# Work request:
Without skipping anything, write out each record below exactly.
----
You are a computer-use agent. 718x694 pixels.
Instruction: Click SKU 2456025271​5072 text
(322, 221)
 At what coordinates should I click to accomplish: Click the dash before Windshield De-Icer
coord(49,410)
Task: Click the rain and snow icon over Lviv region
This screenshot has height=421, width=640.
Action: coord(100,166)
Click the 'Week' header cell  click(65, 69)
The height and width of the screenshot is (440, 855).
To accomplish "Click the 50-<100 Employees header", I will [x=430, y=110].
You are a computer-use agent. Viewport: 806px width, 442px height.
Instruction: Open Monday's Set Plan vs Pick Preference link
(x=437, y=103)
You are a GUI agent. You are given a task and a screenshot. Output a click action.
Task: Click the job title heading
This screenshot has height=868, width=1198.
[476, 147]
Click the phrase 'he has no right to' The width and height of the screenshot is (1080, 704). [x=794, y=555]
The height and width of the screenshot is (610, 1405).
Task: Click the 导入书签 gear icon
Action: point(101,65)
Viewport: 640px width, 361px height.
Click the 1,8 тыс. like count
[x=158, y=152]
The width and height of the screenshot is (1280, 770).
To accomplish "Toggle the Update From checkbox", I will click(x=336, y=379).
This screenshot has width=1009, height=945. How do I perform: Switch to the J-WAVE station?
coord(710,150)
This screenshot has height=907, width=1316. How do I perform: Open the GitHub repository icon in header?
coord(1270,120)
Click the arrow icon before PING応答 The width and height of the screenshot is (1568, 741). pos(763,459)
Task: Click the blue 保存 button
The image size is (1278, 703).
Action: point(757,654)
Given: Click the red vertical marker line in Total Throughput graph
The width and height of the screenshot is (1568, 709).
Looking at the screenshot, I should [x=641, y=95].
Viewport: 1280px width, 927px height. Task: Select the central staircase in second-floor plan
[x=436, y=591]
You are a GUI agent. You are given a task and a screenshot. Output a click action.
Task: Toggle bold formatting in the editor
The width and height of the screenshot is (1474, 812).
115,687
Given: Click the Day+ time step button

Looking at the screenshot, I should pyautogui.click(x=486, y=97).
----
# Solution:
You are a computer-use agent. 718x694 pixels.
Instruction: Click SKU 2456025271​5072 text
(322, 221)
 At what coordinates should I click to accomplish: Click the dash before Windshield De-Icer
coord(49,410)
Task: Click the rain and snow icon over Lviv region
This screenshot has height=421, width=640.
Action: coord(100,166)
Click the 'Week' header cell  click(65, 69)
The height and width of the screenshot is (440, 855).
To accomplish "Click the 50-<100 Employees header", I will [x=430, y=110].
You are a computer-use agent. Viewport: 806px width, 442px height.
Instruction: Open Monday's Set Plan vs Pick Preference link
(x=437, y=103)
You are a GUI agent. You are given a task and a screenshot. Output a click action.
Task: Click the job title heading
This screenshot has height=868, width=1198.
[476, 147]
Click the phrase 'he has no right to' The width and height of the screenshot is (1080, 704). [x=794, y=555]
The height and width of the screenshot is (610, 1405).
Task: Click the 导入书签 gear icon
Action: point(101,65)
Viewport: 640px width, 361px height.
Click the 1,8 тыс. like count
[x=158, y=152]
The width and height of the screenshot is (1280, 770).
To accomplish "Toggle the Update From checkbox", I will click(x=336, y=379).
This screenshot has width=1009, height=945. How do I perform: Switch to the J-WAVE station?
coord(710,150)
This screenshot has height=907, width=1316. How do I perform: Open the GitHub repository icon in header?
coord(1270,120)
Click the arrow icon before PING応答 The width and height of the screenshot is (1568, 741). pos(763,459)
Task: Click the blue 保存 button
The image size is (1278, 703).
Action: point(757,654)
Given: Click the red vertical marker line in Total Throughput graph
The width and height of the screenshot is (1568, 709).
Looking at the screenshot, I should [x=641, y=95].
Viewport: 1280px width, 927px height. Task: Select the central staircase in second-floor plan
[x=436, y=591]
You are a GUI agent. You are given a task and a screenshot. Output a click action.
Task: Toggle bold formatting in the editor
The width and height of the screenshot is (1474, 812).
115,687
Given: Click the Day+ time step button

Looking at the screenshot, I should pyautogui.click(x=486, y=97).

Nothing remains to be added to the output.